Scientific classification
- Kingdom: Animalia
- Phylum: Chordata
- Class: Reptilia
- Order: Squamata
- Suborder: Iguania
- Family: Chamaeleonidae
- Genus: Rhampholeon
- Species: R. acuminatus
- Binomial name: Rhampholeon acuminatus Mariaux & Tilbury, 2006

= Rhampholeon acuminatus =

- Genus: Rhampholeon
- Species: acuminatus
- Authority: Mariaux & Tilbury, 2006
- Conservation status: CR

Species of lizard

Rhampholeon acuminatus, also known commonly as the Nguru pygmy chameleon, is a species of chameleon, a lizard in the family Chamaeleonidae. The species is endemic to Tanzania.

==Distribution==
Rhampholeon acuminatus is found in the Nguru Mountains of Tanzania.

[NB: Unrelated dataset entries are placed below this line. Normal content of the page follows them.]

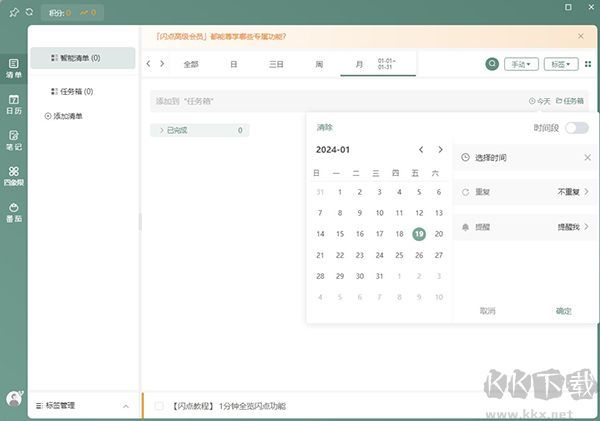The height and width of the screenshot is (421, 600).
Task: Open the 番茄 pomodoro timer icon
Action: coord(14,211)
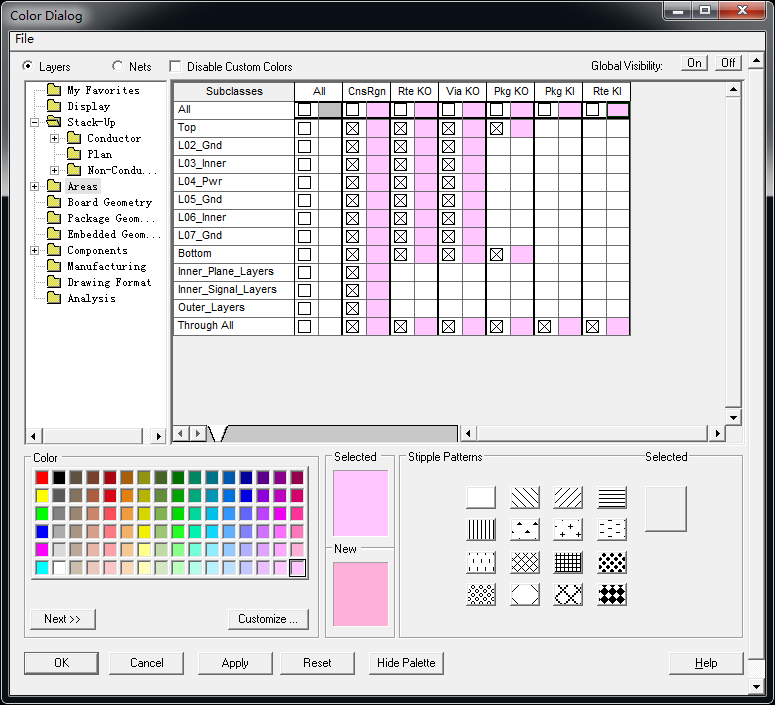Image resolution: width=775 pixels, height=705 pixels.
Task: Open the Manufacturing folder in the tree
Action: (106, 266)
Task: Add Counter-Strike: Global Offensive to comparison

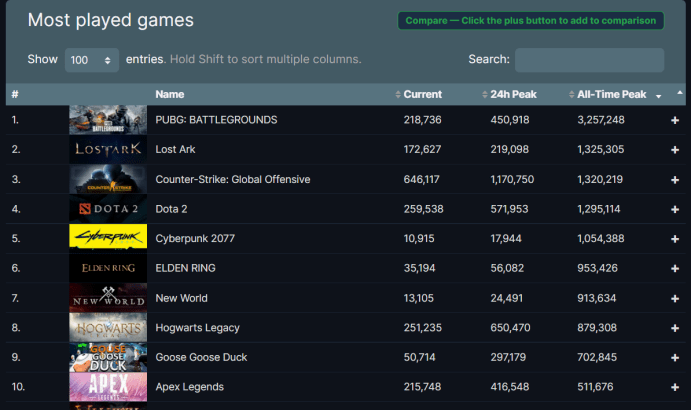Action: (675, 180)
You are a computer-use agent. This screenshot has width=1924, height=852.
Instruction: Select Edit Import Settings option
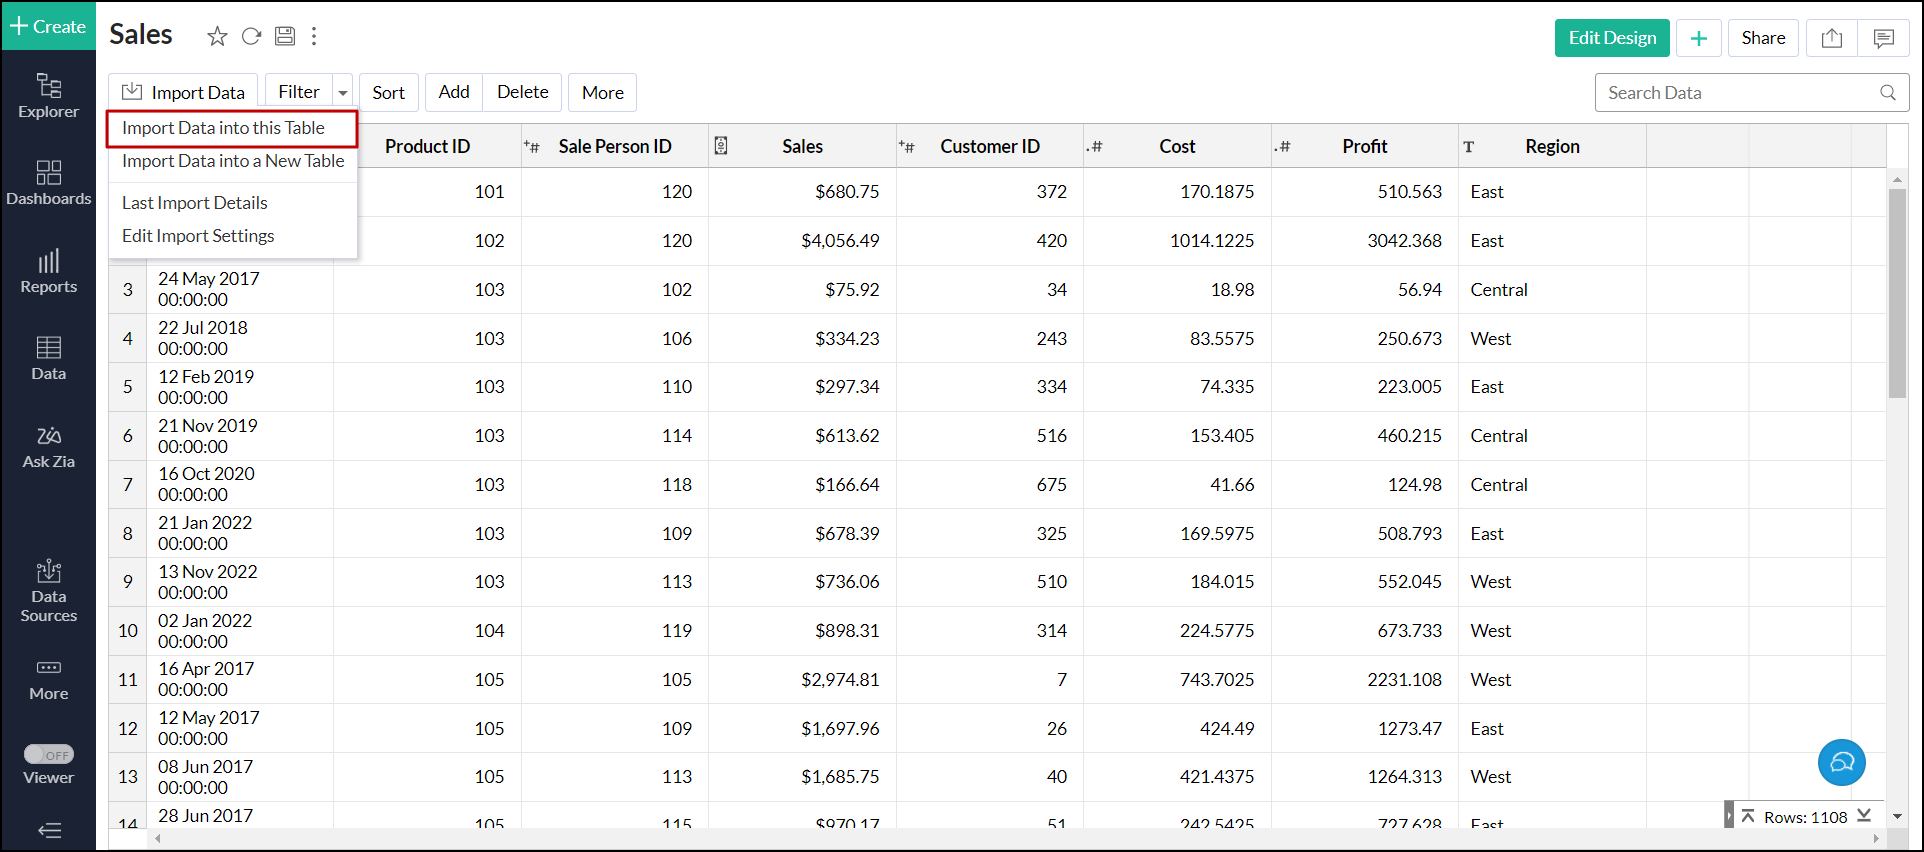click(198, 236)
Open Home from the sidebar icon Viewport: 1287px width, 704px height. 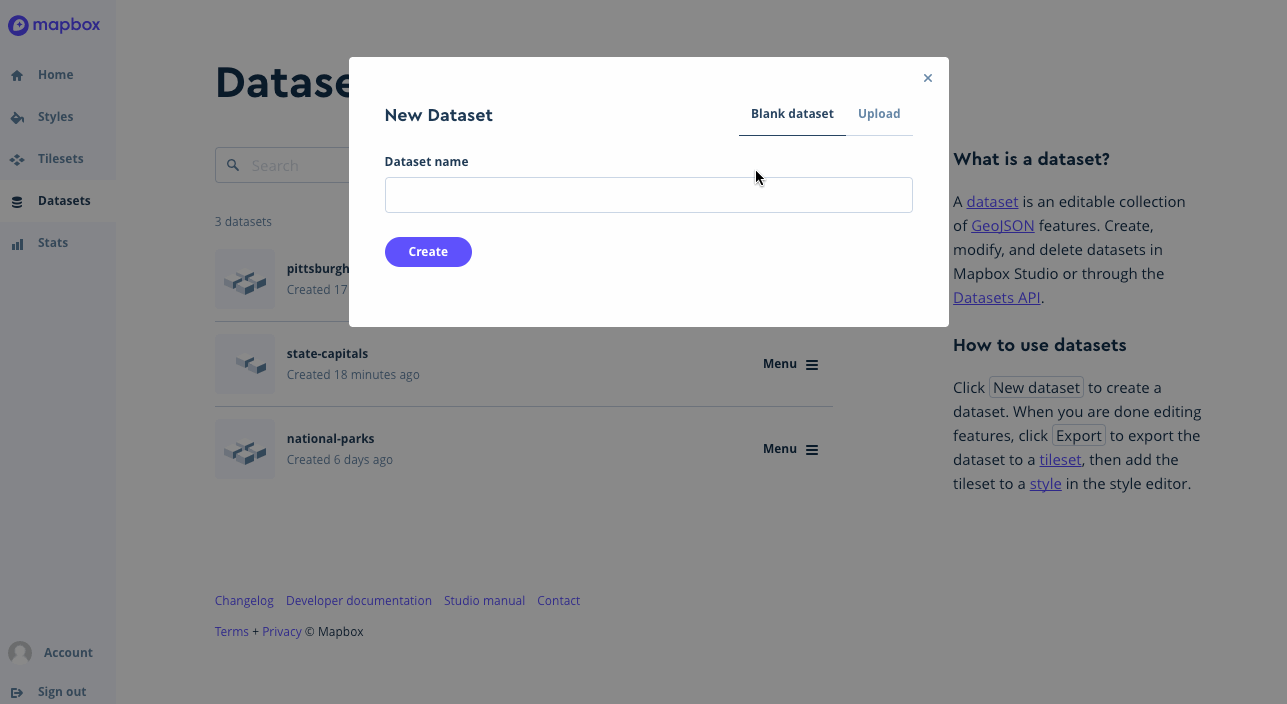coord(17,75)
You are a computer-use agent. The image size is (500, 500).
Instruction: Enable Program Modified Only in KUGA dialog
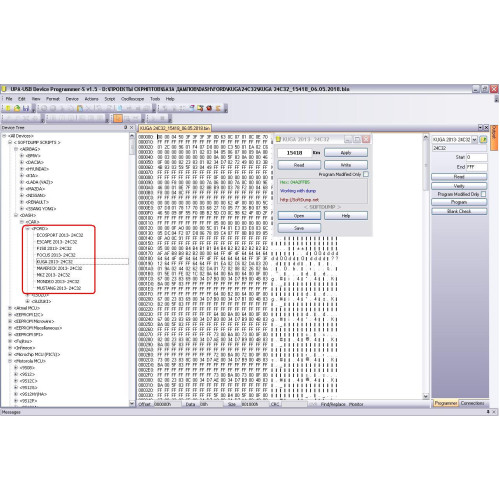(x=366, y=174)
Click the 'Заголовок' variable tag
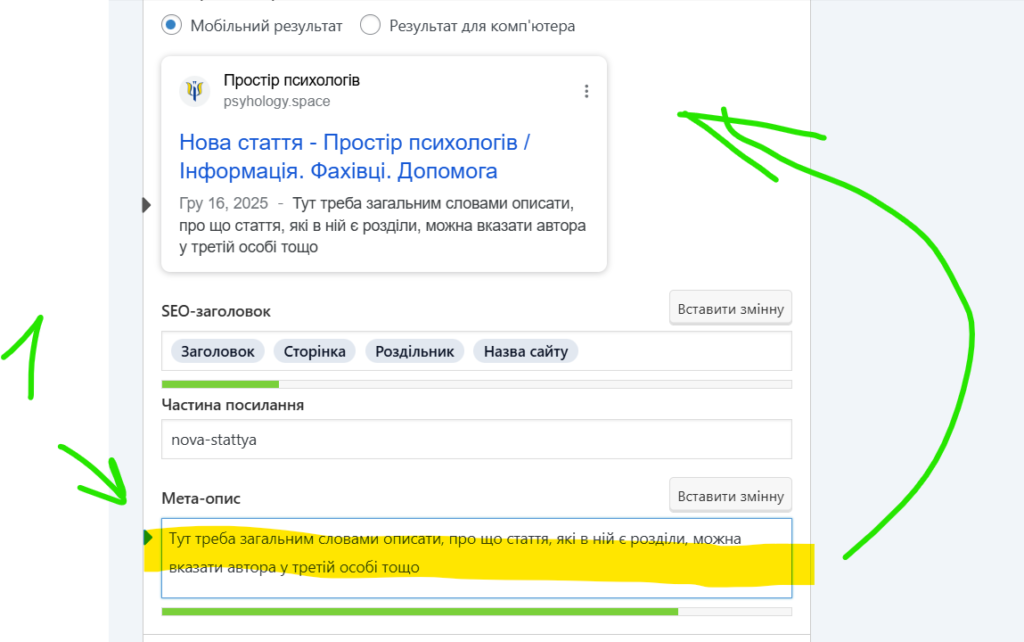The image size is (1024, 642). (x=218, y=351)
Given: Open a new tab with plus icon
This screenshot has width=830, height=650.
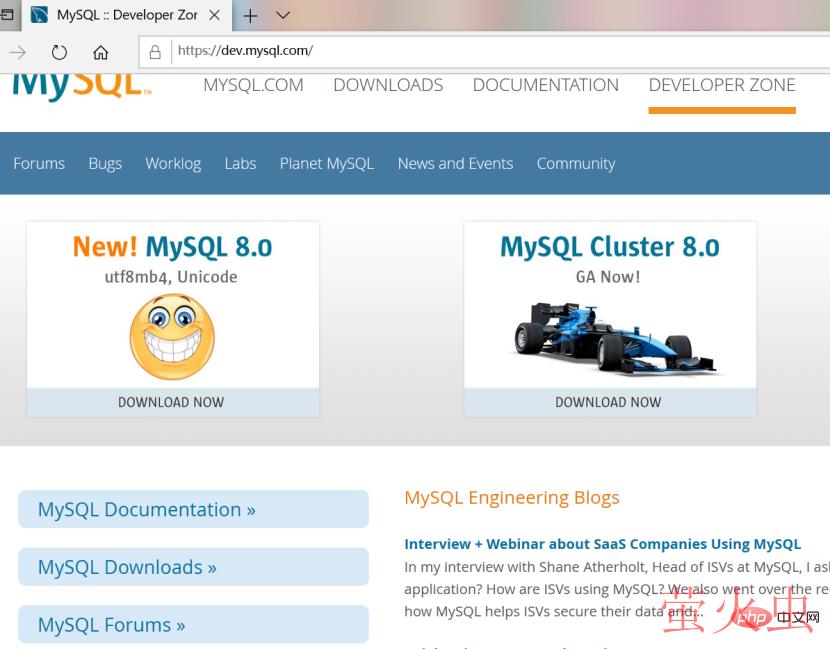Looking at the screenshot, I should 250,15.
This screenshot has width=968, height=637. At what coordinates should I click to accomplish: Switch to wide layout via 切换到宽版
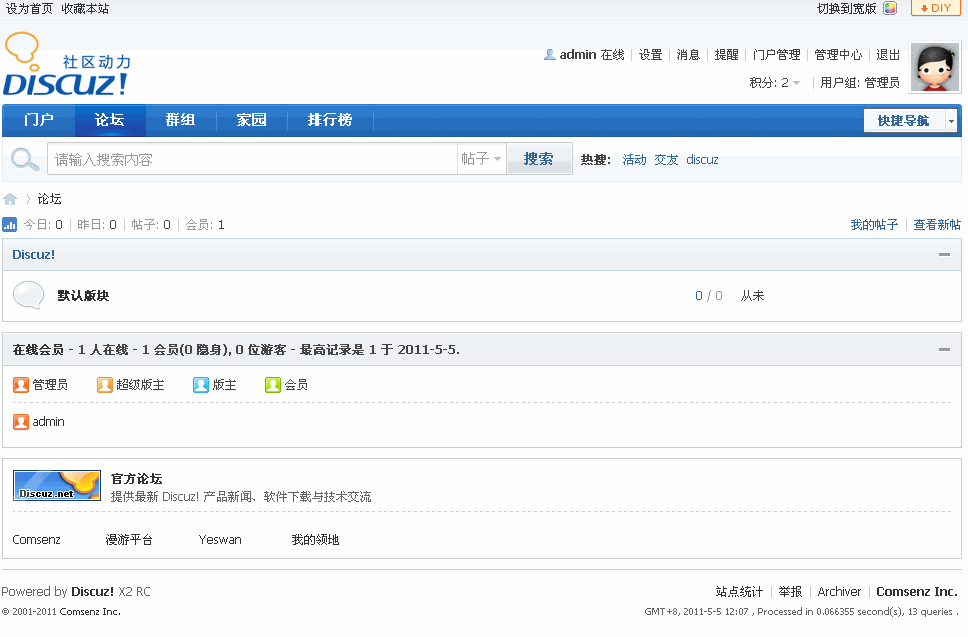(846, 9)
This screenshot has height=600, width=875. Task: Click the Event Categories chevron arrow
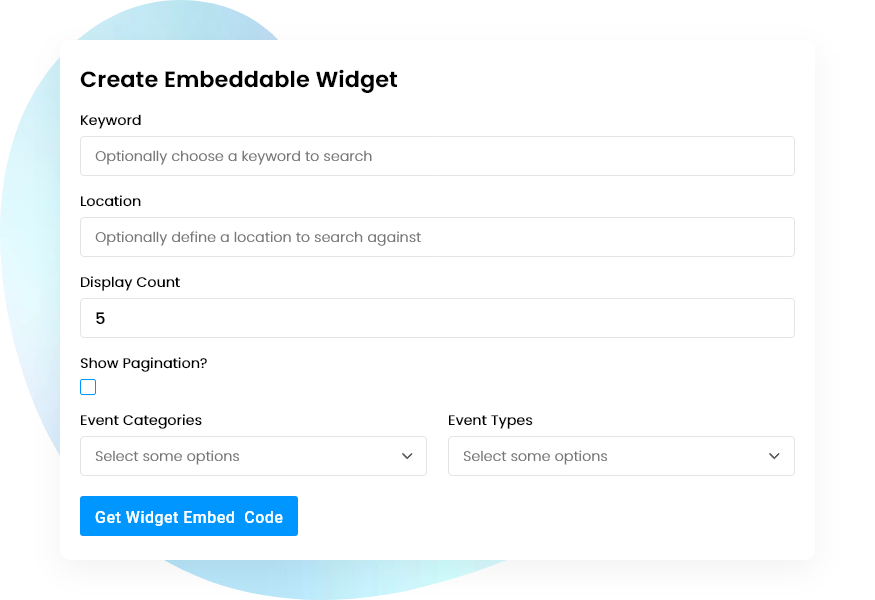click(x=407, y=456)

The type locality is "Tanzania, Morogoro region, Nguru Mountains, Nguru South Catchment FR, Komkore Forest above Ubili village [6°2'29" S; 37°30'40.5" E], elevation 1500–1600 m [4,921–5,249 ft]".

==Reproduction==
Rhampholeon acuminatus is oviparous.

==Abundance==
Rhampholeon acuminatus is only known from its original description (Meiri et al. 2017).

==Etymology==
The specific name, acuminatus is the past participle of the Latin verb acuminare, meaning "to sharpen", in reference to the numerous sharp spines found on the head and body.